Boyega (The Force Awakens) plays Melvin Dismukes, a quietly observant security officer, while Poulter (The Revenant) plays Philip Krauss, an abusive policeman. As non-American actors, they're able to get under the skin of these characters without any cultural baggage. And despite the fact that they are playing characters on opposite sides of the conflict, the actors bonded on the set.
Detroit stars the two Brits
Boyega says he heard about the film when the auditions came up, and he had time to fit one movie in before resuming his Star Wars role for The Last Jedi. "I wanted a movie that was grounded and based on a true story," he says. "And this was an issue that I'm very passionate about, given the subject matter. I see the movie as Detroit's origin story: the scars and the hurt. This place was victimised by systemic racism and violence. And that creates an imbalance that's very, very hard to sort out."
Meanwhile, Poulter had to get his head around playing the vile Krauss, a fictional composite character. ?"He's a racist first and foremost," Poulter says. "There's nothing I can respect or acknowledge as sane. I didn't want to apologise for him, but I don't know that he's a cosmic form of evil. He's a human being responding to many of his frustrations by projecting blame on a single group. He is the epitome of hate."
To get into the mindset, he watched clips of Ku Klux Klan leaders and other white supremacists. "It's real-life horror footage," Poulter says. "The level of certainty and confidence is what's most horrifying."

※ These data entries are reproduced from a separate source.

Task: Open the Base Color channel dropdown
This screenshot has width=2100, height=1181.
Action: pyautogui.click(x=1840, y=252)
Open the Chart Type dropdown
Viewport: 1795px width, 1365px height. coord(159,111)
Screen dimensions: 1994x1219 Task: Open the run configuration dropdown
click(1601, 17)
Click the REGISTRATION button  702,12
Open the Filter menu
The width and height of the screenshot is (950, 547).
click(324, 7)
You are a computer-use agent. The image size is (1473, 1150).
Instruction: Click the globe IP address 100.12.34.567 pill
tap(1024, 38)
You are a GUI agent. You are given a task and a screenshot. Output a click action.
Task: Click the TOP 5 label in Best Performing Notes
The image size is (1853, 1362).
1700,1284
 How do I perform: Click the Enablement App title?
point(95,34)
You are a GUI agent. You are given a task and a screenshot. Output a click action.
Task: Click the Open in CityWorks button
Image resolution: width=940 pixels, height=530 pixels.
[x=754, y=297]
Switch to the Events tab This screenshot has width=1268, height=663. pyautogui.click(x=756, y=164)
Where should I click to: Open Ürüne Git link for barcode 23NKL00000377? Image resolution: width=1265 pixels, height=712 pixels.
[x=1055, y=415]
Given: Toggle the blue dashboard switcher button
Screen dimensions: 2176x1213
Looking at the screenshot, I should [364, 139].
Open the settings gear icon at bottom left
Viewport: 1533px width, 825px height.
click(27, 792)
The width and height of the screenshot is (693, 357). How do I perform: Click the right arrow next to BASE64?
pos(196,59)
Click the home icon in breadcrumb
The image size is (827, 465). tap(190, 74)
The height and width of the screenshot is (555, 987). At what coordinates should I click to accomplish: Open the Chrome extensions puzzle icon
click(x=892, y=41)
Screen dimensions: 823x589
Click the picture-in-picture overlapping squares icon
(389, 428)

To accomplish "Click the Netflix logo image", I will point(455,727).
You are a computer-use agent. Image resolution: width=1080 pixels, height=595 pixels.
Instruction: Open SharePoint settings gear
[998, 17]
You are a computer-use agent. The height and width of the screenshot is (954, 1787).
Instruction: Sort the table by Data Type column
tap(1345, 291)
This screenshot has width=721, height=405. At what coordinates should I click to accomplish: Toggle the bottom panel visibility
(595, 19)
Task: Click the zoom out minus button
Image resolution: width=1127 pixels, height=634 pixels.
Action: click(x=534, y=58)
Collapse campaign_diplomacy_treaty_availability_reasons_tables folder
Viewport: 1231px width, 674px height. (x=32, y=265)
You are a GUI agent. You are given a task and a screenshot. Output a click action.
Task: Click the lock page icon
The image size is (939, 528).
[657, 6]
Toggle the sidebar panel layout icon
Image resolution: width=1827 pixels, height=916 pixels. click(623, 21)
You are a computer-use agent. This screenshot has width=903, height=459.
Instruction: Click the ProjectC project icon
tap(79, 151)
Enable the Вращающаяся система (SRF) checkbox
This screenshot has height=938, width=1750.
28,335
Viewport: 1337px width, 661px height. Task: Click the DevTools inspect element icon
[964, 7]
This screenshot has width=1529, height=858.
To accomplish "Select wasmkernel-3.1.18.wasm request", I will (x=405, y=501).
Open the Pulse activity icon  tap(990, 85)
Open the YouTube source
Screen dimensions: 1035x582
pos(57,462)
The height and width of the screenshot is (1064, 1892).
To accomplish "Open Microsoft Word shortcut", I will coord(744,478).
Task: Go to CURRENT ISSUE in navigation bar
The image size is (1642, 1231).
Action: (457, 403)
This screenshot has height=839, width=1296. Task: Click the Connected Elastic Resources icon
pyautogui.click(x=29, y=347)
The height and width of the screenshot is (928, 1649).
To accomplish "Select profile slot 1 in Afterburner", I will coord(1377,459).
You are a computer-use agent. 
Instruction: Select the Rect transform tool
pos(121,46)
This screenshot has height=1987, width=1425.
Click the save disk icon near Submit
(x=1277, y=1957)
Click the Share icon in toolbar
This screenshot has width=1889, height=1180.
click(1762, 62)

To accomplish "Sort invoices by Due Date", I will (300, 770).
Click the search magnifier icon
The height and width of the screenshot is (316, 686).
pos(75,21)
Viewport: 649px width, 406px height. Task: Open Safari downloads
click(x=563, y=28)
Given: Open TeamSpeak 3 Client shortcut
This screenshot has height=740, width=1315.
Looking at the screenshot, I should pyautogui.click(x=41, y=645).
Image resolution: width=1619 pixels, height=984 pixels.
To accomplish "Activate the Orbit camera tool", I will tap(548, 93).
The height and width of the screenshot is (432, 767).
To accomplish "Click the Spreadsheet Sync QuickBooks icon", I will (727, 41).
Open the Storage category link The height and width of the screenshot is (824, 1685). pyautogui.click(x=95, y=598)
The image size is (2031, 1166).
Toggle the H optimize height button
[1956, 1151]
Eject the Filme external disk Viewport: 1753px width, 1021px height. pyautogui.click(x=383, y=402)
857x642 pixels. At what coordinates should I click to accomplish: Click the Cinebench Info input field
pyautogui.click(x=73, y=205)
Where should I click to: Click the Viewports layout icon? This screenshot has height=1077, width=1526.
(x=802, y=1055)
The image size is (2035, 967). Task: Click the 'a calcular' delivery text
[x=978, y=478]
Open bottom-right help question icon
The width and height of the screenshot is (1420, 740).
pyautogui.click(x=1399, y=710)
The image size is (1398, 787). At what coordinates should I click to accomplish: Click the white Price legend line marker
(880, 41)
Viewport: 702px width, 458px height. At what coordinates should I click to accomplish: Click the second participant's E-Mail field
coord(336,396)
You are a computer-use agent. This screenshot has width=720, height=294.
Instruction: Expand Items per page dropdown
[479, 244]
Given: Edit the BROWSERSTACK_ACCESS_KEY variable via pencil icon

On the other hand, Boyega plays a complex man who was criticised for not being more heroic. "Look, I totally get it," he says. "As a black person sometimes there's an expectation to stand up in a particularly distinct way. But sometimes you can't. Because what we all are before a certain colour is human. And that can override everything else."
Boyega got the chance to actually meet Dismukes and talk about the events of that fateful night. "Before I spoke to him I only had to see him as a character," he admits. "But he gave me so much more perspective on how he actually felt, and being confused in this. He didn't wake up that morning expecting to be in that situation."